Reproduce word for word the lines between those holding "UvA (171, 2063)" and "Privacy Policy (181, 2412)", inclusive, and nothing else from the data below.

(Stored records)
* * * * *
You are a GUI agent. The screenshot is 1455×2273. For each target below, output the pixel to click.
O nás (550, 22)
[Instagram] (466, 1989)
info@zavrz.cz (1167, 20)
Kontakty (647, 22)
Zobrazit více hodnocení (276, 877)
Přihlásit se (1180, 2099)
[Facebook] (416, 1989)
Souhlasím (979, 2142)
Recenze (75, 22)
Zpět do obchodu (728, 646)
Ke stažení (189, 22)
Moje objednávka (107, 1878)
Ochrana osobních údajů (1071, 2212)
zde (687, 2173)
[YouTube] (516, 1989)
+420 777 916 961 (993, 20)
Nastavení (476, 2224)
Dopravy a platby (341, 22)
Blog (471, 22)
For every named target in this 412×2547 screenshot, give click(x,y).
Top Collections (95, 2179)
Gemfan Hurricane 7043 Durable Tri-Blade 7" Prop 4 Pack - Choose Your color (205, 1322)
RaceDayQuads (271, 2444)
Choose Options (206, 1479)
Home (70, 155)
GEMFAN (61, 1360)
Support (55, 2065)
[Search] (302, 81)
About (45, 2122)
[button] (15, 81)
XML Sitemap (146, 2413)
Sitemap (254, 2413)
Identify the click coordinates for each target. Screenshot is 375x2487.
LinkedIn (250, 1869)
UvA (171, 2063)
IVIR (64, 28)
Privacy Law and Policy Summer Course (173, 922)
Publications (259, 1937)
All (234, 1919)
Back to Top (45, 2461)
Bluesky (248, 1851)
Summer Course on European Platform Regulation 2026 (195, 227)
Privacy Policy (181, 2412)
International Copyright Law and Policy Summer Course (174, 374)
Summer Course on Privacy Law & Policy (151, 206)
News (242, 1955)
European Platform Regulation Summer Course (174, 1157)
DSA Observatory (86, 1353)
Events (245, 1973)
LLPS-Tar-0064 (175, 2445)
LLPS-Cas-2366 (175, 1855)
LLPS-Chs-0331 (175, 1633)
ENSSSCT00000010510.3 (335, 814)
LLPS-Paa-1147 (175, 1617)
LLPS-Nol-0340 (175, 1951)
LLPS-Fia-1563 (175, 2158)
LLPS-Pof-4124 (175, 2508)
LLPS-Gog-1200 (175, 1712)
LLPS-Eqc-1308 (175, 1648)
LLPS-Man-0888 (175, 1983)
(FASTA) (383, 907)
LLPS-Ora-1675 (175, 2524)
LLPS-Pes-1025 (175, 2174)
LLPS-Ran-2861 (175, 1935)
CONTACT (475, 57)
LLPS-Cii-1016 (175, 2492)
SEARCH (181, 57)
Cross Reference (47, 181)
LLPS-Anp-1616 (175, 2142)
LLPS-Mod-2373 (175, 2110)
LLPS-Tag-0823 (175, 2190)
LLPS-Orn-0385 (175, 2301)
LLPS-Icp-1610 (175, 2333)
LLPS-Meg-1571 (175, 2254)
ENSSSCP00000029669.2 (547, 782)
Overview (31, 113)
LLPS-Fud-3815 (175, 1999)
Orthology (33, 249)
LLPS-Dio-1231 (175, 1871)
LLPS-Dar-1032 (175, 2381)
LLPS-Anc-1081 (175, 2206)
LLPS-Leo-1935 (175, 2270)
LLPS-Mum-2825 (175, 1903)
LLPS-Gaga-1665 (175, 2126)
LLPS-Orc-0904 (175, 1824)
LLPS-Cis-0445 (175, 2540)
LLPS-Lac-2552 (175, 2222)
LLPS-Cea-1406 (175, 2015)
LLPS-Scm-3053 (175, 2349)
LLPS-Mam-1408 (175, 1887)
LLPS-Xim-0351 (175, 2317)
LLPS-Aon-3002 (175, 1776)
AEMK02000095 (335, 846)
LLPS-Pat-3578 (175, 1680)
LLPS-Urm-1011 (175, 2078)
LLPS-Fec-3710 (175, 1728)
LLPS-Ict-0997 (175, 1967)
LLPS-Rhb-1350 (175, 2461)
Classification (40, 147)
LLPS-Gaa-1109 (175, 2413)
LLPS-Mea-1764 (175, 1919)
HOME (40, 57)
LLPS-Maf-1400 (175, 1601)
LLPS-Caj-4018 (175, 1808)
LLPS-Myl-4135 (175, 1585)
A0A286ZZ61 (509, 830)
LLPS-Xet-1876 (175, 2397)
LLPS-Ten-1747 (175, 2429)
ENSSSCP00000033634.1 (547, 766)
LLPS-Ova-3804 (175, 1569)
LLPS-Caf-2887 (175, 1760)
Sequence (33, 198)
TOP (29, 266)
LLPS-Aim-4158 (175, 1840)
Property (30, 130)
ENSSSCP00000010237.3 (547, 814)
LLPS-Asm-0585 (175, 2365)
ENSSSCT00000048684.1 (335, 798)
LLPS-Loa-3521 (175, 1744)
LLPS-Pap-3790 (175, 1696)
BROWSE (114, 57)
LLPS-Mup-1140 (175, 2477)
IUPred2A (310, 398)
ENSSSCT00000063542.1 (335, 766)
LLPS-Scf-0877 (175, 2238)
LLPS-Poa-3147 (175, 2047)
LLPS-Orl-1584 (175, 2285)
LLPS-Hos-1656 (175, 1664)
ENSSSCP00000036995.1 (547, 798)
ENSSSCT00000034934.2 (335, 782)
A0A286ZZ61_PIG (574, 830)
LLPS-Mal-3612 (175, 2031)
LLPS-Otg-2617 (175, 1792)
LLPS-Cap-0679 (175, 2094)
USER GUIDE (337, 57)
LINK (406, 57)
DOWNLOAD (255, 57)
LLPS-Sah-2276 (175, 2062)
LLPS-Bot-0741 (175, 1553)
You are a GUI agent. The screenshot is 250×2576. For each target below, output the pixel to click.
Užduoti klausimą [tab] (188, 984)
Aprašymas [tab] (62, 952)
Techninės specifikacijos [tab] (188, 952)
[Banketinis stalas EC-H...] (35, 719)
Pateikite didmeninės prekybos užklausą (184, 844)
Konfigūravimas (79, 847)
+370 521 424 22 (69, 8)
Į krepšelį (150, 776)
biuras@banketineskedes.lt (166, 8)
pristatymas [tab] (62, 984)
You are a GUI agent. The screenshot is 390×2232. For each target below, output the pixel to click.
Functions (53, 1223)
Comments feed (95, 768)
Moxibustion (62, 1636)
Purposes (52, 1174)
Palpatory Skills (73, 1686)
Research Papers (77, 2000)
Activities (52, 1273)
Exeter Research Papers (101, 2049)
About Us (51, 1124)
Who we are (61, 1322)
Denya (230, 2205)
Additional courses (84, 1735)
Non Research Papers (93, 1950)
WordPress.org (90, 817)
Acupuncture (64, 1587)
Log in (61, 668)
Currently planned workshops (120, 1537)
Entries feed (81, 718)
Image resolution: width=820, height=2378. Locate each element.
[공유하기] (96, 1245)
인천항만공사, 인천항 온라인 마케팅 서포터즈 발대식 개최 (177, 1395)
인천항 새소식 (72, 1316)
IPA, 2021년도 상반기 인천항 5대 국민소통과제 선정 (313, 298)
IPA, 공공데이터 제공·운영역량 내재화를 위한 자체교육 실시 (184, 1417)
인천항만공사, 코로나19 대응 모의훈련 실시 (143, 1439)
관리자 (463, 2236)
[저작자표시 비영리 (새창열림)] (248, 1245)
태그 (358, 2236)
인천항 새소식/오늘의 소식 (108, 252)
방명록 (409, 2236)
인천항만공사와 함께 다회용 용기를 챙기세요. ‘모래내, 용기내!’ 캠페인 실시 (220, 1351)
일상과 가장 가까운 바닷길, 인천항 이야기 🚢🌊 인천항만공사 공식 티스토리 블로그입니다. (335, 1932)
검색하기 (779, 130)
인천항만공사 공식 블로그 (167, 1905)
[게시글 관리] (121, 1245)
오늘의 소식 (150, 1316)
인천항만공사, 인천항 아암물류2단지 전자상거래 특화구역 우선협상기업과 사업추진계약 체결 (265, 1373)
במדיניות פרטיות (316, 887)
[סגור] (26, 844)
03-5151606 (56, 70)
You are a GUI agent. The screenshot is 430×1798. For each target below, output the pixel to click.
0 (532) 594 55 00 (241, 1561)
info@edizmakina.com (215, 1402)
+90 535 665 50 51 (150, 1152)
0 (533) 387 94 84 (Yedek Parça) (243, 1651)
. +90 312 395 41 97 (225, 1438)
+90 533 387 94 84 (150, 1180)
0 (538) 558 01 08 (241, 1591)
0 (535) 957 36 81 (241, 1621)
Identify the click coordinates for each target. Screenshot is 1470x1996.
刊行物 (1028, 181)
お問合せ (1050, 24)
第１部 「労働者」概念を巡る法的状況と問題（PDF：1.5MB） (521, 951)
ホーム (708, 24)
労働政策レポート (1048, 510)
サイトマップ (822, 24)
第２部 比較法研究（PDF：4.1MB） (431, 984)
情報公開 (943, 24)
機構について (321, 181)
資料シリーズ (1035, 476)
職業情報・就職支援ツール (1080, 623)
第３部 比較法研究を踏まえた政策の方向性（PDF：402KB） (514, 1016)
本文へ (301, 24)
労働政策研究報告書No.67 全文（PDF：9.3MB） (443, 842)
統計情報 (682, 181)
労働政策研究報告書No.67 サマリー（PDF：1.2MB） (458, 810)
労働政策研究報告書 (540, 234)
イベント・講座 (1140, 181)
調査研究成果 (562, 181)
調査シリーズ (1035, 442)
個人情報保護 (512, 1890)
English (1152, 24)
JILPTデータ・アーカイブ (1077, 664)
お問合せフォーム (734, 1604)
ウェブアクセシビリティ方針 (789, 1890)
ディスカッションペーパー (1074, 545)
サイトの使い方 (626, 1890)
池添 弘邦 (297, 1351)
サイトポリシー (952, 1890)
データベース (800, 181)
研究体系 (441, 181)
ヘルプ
* * * * *
● ANSWER TO THIS PROBLEM
UvA (171, 2063)
IVIR (64, 28)
Privacy Law and Policy Summer Course (173, 922)
Publications (259, 1937)
All (234, 1919)
Back to Top (45, 2461)
Bluesky (248, 1851)
Summer Course on European Platform Regulation 2026 (195, 227)
Privacy Policy (181, 2412)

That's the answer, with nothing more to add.